Monday, September 12, 2022

Three Nostalgia Trips: Audio Albums from 1957, 1975 (?), and 1979

It seems as if advocates of eliminating the Catholic Church’s liturgical tradition often try to explain away the surprisingly dogged adherence to older forms as a matter of “nostalgia”—even today, when the average age of many Latin Mass congregations cannot be much higher than about 18 thanks to the enormous number of babies. It is hard for them to understand that the older forms have a holy eloquence of their own, an effiacious communicative capacity, that has almost nothing to do with the age or past experiences of the ones who attend.

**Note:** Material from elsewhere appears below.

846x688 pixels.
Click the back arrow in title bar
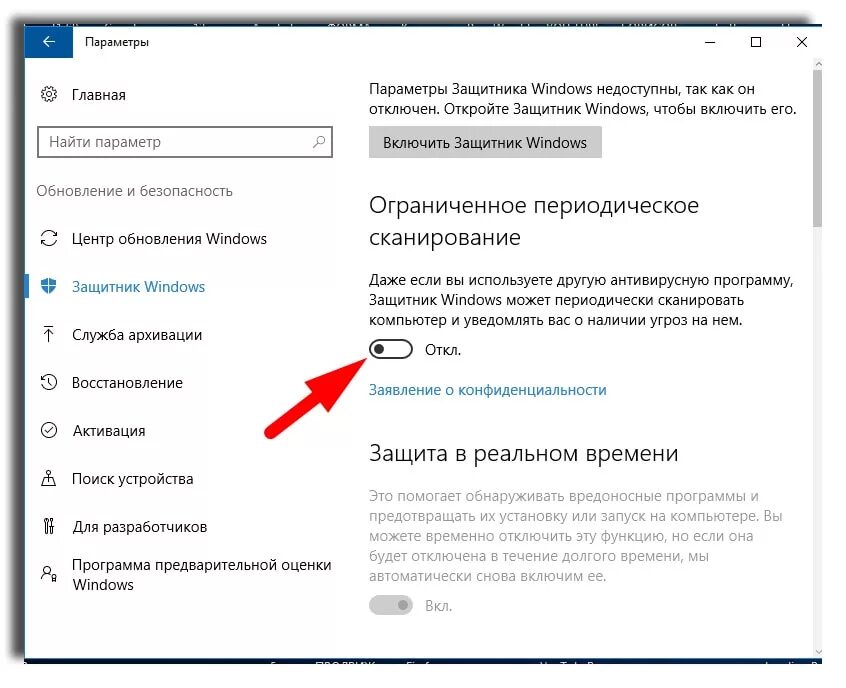[x=49, y=42]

But one might feel a bit of genuine nostalgia looking at these three LPs that have come my way in recent times.

The first was discovered by a priest when cleaning out his parents’ house. Today there are websites on which one can practice making the responses at Mass, but back in the day, in 1957 to be precise, you could pick up an old 45 called The Mass: Serving and Responses: Latin Responses for Altar Boys and for First Level Participation in Dialogue Mass, with an imprimatur from Cardinal Stritch. Quite the time capsule of 1957.
 






The second is a rather revealing slice of history: Latin High Mass for Nostalgic Catholics, which was produced by World Library of Sacred Music in Cincinnati. There is no date, but I’m guessing, on the basis of the description on the back, that it would have come out around 1975. The cover shows scenes taken from Fr. Lasance. It features a recording of the traditional Nuptial Mass, with Casali’s Mass in G, Schubert’s Ave Maria, Franck’s Panis Angelicus, and Widor’s Toccata from the 5th organ symphony. The celebrant is a certain Rev. Cronan Kline, OFM, and the director of the choir is, interestingly, Omar Westendorf, whose hymns show up in many a hymnal.
 

What I find especially noteworthy, and rather sad, is the justification the record offers for itself:
 

The third exhibit is something of an oddity from 1979: Lieder des Papstes Johannes Paul II in Polen. The pinkish halo surrounding the Polish pope seems already to anticipate his accelerated canonization—that seems a better interpretation than radioactivity or phosphorescence.
 

The music is all sung in Polish, of course, but the album is designed for Germans, so it offers (according to a tiny note) a word-for-word literal translation of the various folksongs and specially composed offerings for the Polish pope on his momentous return trip to his homeland, from which many date the beginning of the end of Communism in Eastern Europe.
 
 

If I were to say “Ah, those were the days!,” I would be telling a lie, since I was exactly –14, 4, and 8 years old at the time these discs were manufactured. No, they hold no nostalgic value for me, but they do prompt some thoughts. Lots of little boys are still learning and making the responses at Mass, in spite of the attempt, some twelve years after the 45’s release, to cancel out the Latin Mass forever. Second, chant, choral music, and organ music of a far higher caliber than that which is found on the Westendorf record can be heard today at actual High Masses and Solemn High Masses around the world, in spite of renewed barbarian aggression against the Latin Mass. Third, whatever one might say about John Paul II’s weaker moments, he is in fact glowing in comparison with what Providence has allowed us to suffer in the past decade.